Actually, this realisation came to me rather sharply when I celebrated my second 60th birthday (the official one) to mark reaching the halfway point in my life and I invited everyone I knew to a garden party. In the days before the party, I received constant telephone calls – ‘can we park outside the door? I’ve just had my hips replaced’, ‘is there wheelchair access?’, ‘is it very far to walk? I’m not supposed to overload my pacemaker’, etc. In fact, if I stop to think about it, I am reminded almost every day of how the world around me seems to be ageing. As you may know, one of the things I do is to drive elderly people to hospital. When I was younger, I always thought in terms of fit young persons helping doddery old persons.

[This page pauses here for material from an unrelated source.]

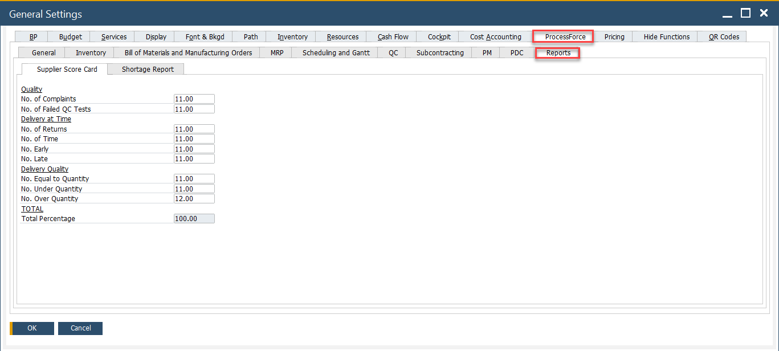Screen dimensions: 779x351
Task: Open the Hide Functions tab
Action: point(664,36)
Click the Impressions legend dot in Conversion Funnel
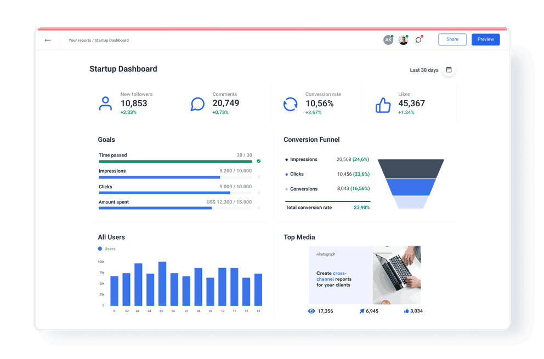 (287, 159)
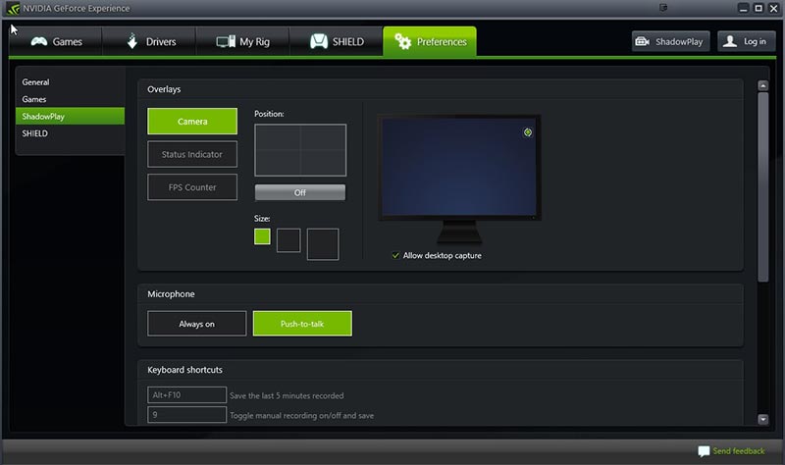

The reality is somewhat different – it’s those that can still walk assisting those that can’t.
Anyway, over Christmas, all the hospital visits were cancelled, because of the snow. I have no idea whether that has caused medical difficulties; that’s not my side of the work, but I always thought that what I did was a fairly necessary requirement. It made me think how especially difficult it must be for those who can’t get out when they need to. The thought was reinforced a couple of days before Christmas when I was asked to take someone to Tescos, rather than the Royal Surrey Hospital. All the roads had been cleared of snow and ice by then, but, although the man I picked up lived only a couple of hundred yards from Tescos, there was no way he could walk on the uncleared pavements with his walker and get back with a bag of groceries. I had of course been walking to the shops and back throughout the snow, thinking only what a trudge it was.

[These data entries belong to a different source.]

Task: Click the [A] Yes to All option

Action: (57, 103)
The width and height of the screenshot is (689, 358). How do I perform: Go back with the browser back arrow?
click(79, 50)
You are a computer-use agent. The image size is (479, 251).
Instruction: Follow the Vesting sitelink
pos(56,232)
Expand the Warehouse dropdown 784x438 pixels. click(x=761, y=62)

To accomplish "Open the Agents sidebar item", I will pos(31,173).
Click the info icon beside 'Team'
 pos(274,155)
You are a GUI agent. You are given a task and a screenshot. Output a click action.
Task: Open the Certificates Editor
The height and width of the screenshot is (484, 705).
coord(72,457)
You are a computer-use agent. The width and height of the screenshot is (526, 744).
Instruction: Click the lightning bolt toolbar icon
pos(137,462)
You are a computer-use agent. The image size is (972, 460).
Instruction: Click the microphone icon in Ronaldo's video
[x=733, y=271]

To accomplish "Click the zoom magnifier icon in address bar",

So I went to visit an old friend of mine, who is now in a home. He came to that party too in fact and told me then, in his characteristic dry manner, ‘please forgive me if I forget who you are later, my short term memory is shot.’ In the relatively short time between then and now, his memory has gone completely, he has lost the use of his voice (or forgotten how to speak; I’m not sure how the dementia works) and is now bed-ridden and unable to move. I feel very guilty that I haven’t been to see him before, but somehow it wasn’t possible. He used to record obscure music for me in the days of cassette tapes and I took some along hopefully in case it stirred something in him. It did seem to make him prick up his ears and stare at me, but who knows. Very sad.
Then, at my New Year’s Eve party, I discovered that the younger brother of a very good friend of mine has had a stroke and a subsequent heart attack, leaving him semi-comatose.I realise I’m at that age when these things will happen around me more and more often. I have lost 2 of my regular bridge friends recently, not to mention the passing of ageless icons like Boney M or Leslie Nielson. But nonetheless I am reminded to get on and do all those things on my bucket list - a bit like (but not the same as) Austin Powers. So that's my New Year's resolution. Does it still count if you tell people about it? Or is that wishbones?